Section 9.4.2 and 17.5.1 defines an exclusion range. This permits computing a checksum and storing it, without modifying the checksum based on the data being added. In addition, it defines a "pad" range. This way, you can compute the checksum and then add in the data. If the data changes size, then the pad can be used to cover an change in the data size.

I'm wondering why you don't use the same appoached used by the ICC Profile: Compute the checksum over the entire range and only (automatically exclude the bytes used for storing the checksum. This way, you don't need to explicitly define an exclusion range.

In addition, the padding can be part of the checksum storage. Fixed-length checksums (e.g., sha256) do not need padding. Variable-length signatures (e.g., x509) can have null bytes as padding at the end of the checksum. Alternately, the checksum value can start with a two-byte length and then include the checksum. In this case, the jumbf or cbor item has a length for the hash value that covers the two-byte encoded length, binary hash, and any padding (all in one field).

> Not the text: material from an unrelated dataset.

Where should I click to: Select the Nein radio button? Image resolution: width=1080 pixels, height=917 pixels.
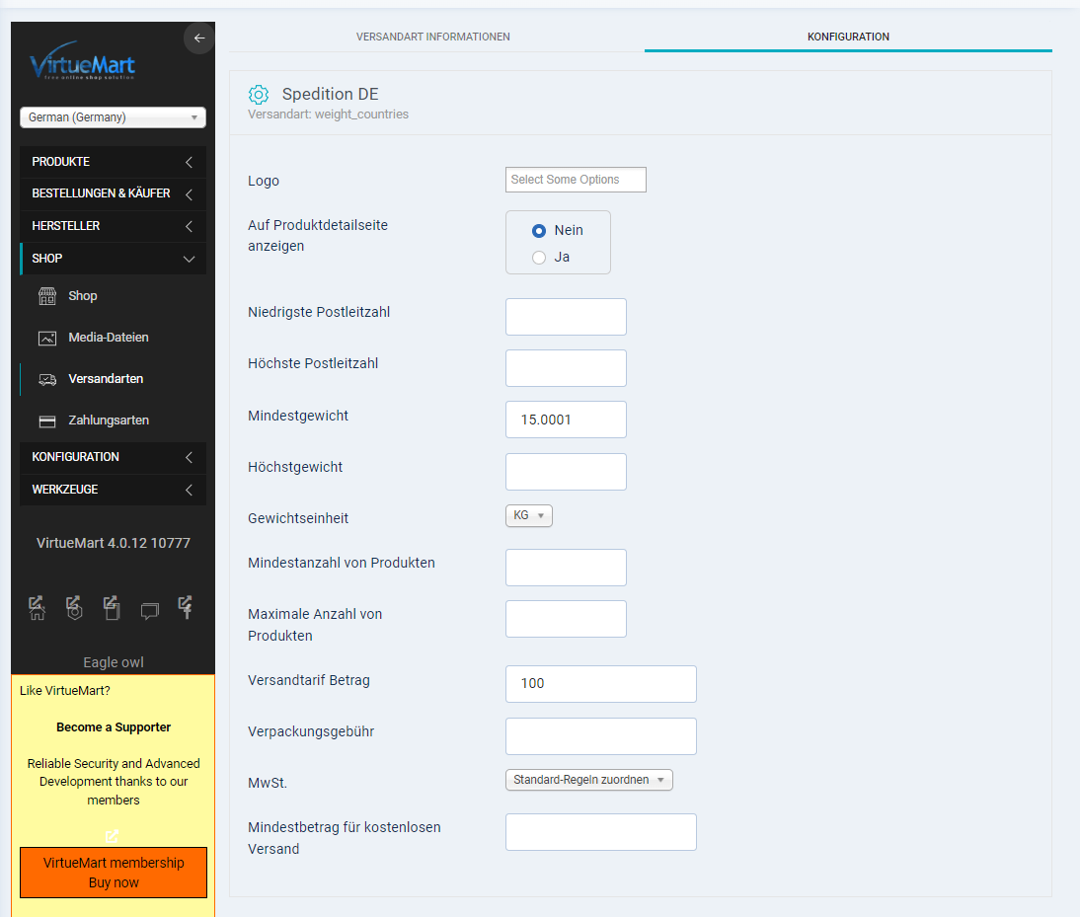click(x=539, y=230)
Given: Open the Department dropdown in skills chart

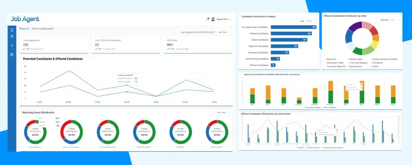Looking at the screenshot, I should pyautogui.click(x=395, y=20).
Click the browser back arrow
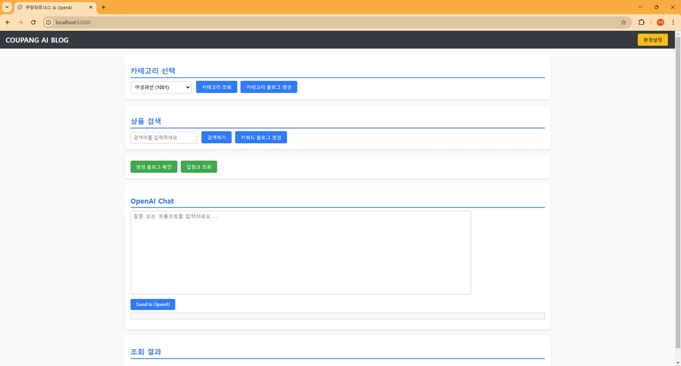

Having a large exclusion range, such as one that excludes the XMP and adjaced JUMBF (as mentioned in 17.5.1) permits an attacker to easily modify the entire JUMBF block or modify other content without any alterations.

lrosenthol commented 2 years ago

I'm wondering why you don't use the same appoached used by the ICC Profile:

If the only thing that would be excluded were the JUMBF block (aka C2PA Manifest Store), then you are correct, we could indeed take that approach. And, in the upcoming update to the draft specification, you will find a case where we do leverage that.

However, we have examples/use-cases where the claim generator wishes to exclude other areas of the asset that it doesn't want included in the hash - which is also why the ranges are an array.